The objective of this investigation is to find out the total polyphenolic contents and antioxidant activities of 24 Thai edible flowers by Trolox Equivalent Antioxidant Capacity assay (TEAC).Results showed that both dried flowers and crude extract of Quisqualis indica gave the highest total phenol contents and showed the highest antioxidant activities. The antioxidant activity of Q. indica was moderate (TEAC = 0.70, IC50 = 13.26 µg/50µl) when compared to trolox (TEAC = 1). From all data, indications are that the relationships between the antioxidant activities of the flower extracts are directly proportional to the amount of total polyphenol contents in the extracts. Source: Wetwitayaklung, P., Phaechamud, T., Limmatvapirat, C. and Keokitichai, S. (2008). Acta Hortic. 786, 185-192 DOI: 10.17660/ActaHortic.2008.786.20 https://doi.org/10.17660/ActaHortic.2008.786.20
A study was conducted to verify the traditional use of Quisqualis indica having antioxidant activity. According to literature, the leaves of Quisqualis indica contains flavanoids that may have antioxidant activity. Results of the study suggest that the extract from niyog-niyogan inhibited the free radicals in-vitro in dose dependent manner. It is further suggested that the extract is effective against free radical mediated diseases. Source: International Journal of Biomedical and Pharmaceutical Sciences http://www.globalsciencebooks.info/Online/GSBOnline/images/0906/IJBPS_3(1)/IJBPS_3(1)1-4o.pdf
The present study established that the cholesterol diet raise the lipid and cholesterol level with reducing the HDL level which cause hyperlipidemia as well as hypercholesterolemia existing heart disease such as heart attack, heart stroke etc in future. Epidemiological studies suggest that increased dietary intake of antioxidants reduces the risk of coronary artery disease and the plant extracts showing positive indication that it contains flavonoids and phenolic compounds helpful in CVD. The present investigation shows that the methanolic extracts of aerial parts of Quisqualis indica had markedly reduced the raised lipid level LDL, VLDL and cholesterol due to cholesterol diet induced, thus it acts as hypolipidemic at dose dependent manner. Source: Research J. Pharmacology and Pharmacodynamics. November–December 2013, 317-320
Niyog-niyogan are seen in the wild forest of Southeast Asian countries but also cultivated and propagated as ornamental plant for its beautiful and colorful flowers. You can buy this ornamental plant from your local horticulturist and plant it in your garden.
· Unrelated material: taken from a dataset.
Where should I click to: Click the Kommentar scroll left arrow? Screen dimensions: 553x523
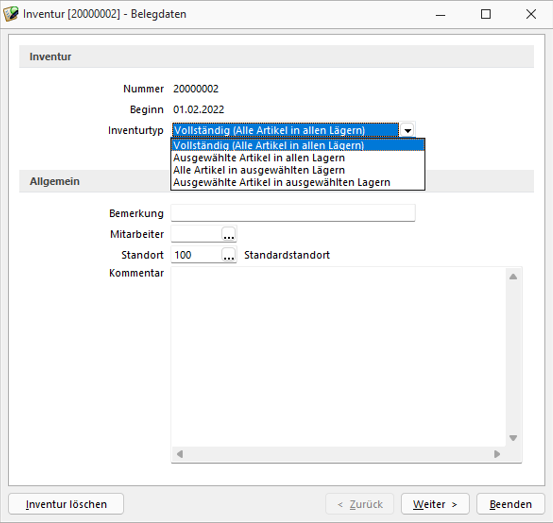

Dried fruits and leaves of Niyog-niyogan may also be available in Chinese or Asian health stores
When symptoms persist or irritation occurs stop the use and consult your doctor.
When properly prepared and consumed in moderation or as small amount included in daily diet, Niyog-niyog fruit is safe.
However when taken more than the commended dosage such as fruit / nuts are eaten in consecutive days or when fresh nuts are eaten. This may result to overdose and may have the following adverse effects:
Pregnancy and Breast feeding. There are no sufficient studies made to determine side effects to infants and babies. Stay on the safe side, avoid heavy consumption of Niyog-niyogan herbs when pregnant and while breast feeding.
Allergies. In rare cases, Niyog-niyogan herb has caused allergic reactions when applied to the skin.